### Exercise
Return the lines of the material below word for word and in order, omitting the pictures.

### Data section
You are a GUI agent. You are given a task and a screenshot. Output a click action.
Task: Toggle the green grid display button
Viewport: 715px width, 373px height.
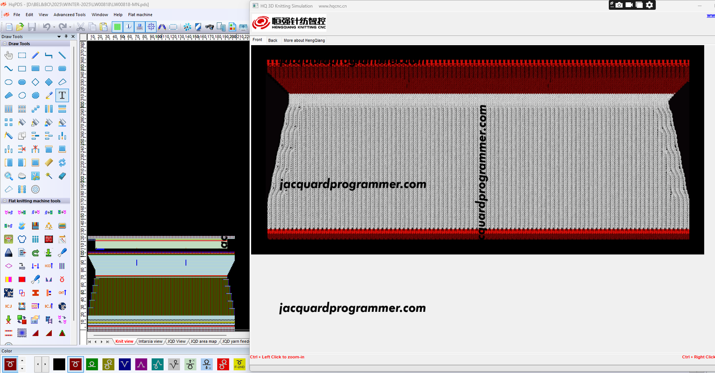pos(117,27)
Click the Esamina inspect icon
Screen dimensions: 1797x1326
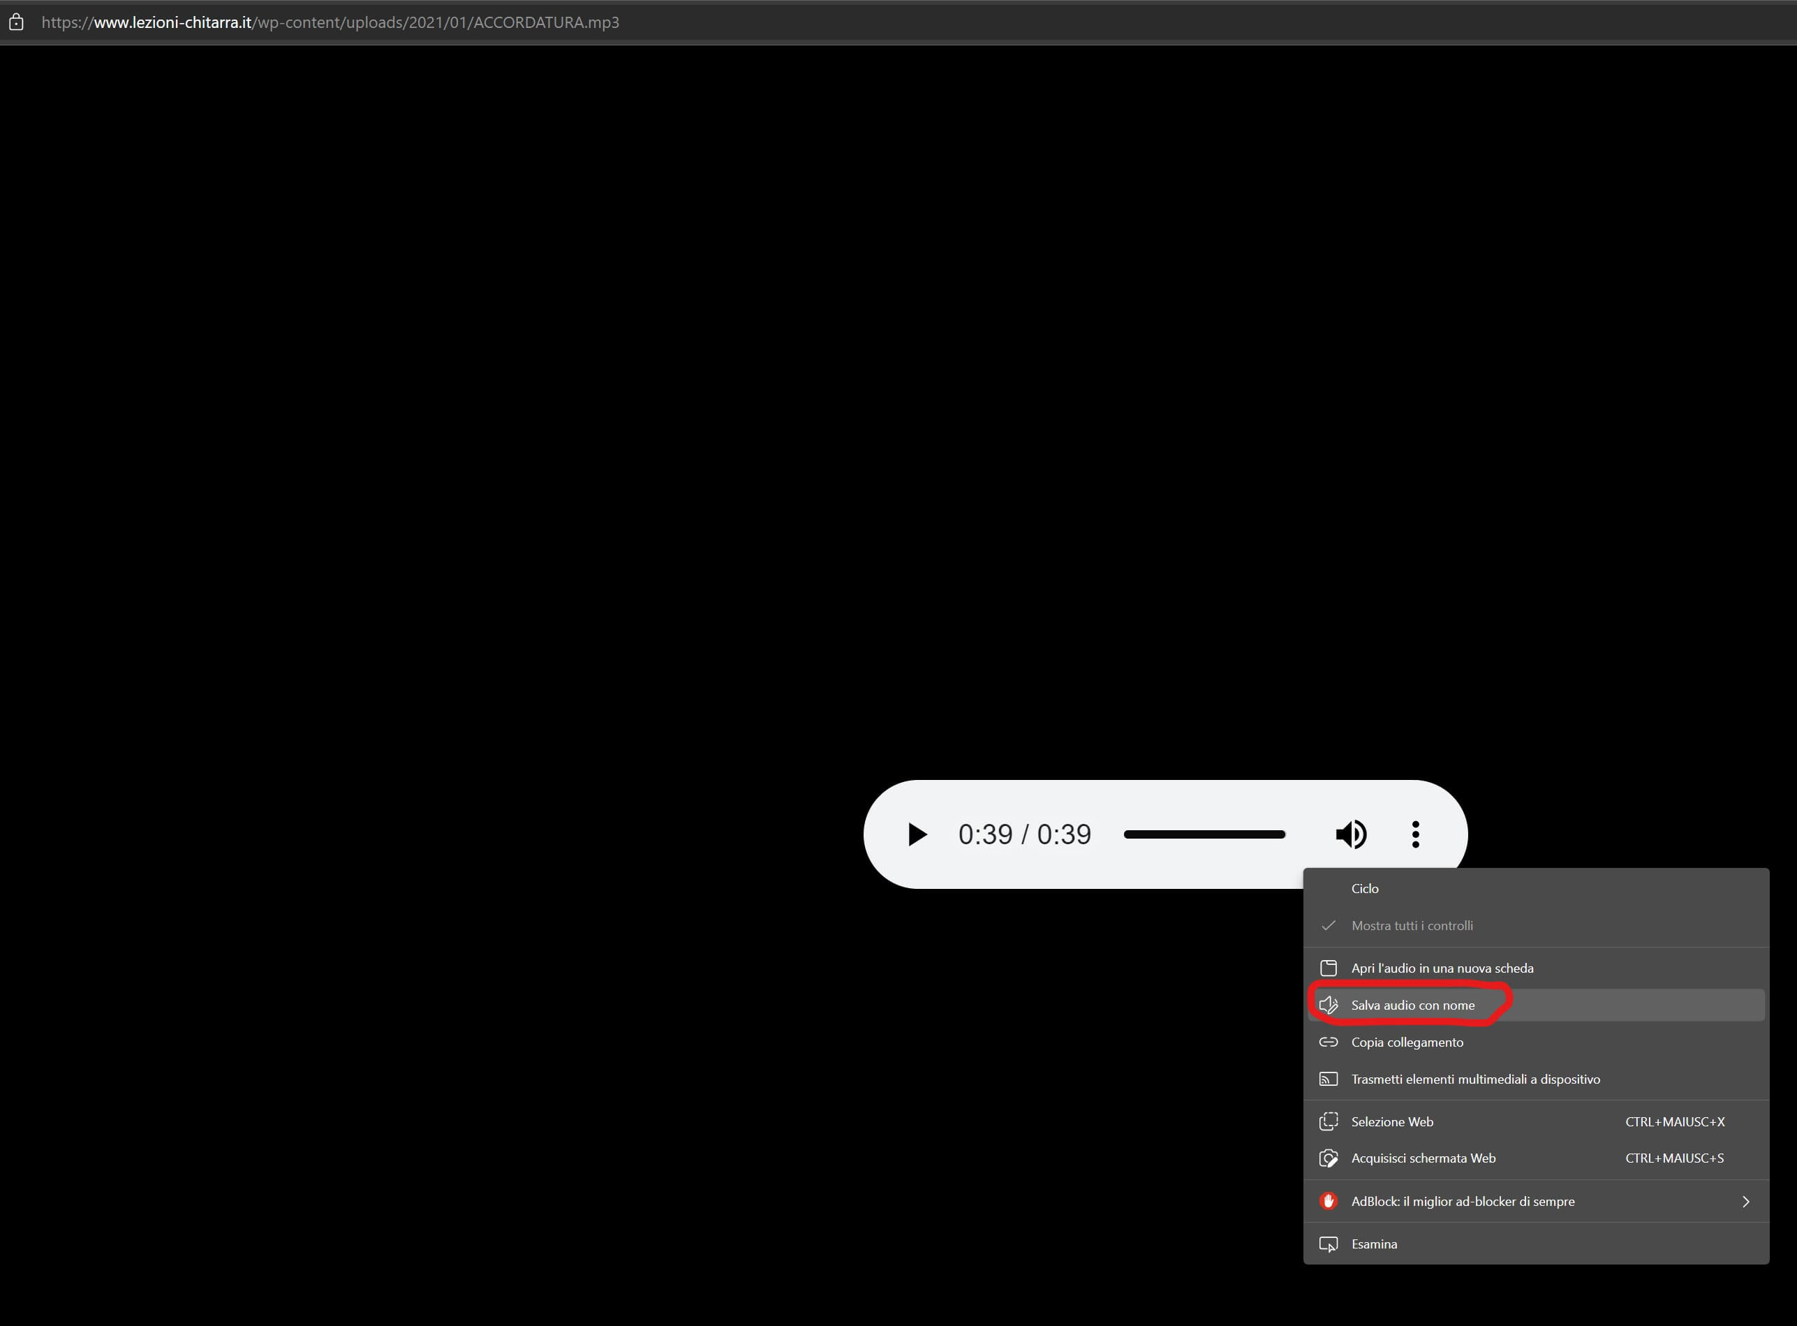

### Exercise response
You are a GUI agent. You are given a task and a screenshot. Output a click action.
Task: Toggle the green grid display button
Viewport: 715px width, 373px height.
pos(117,27)
Click the Esamina inspect icon
Screen dimensions: 1797x1326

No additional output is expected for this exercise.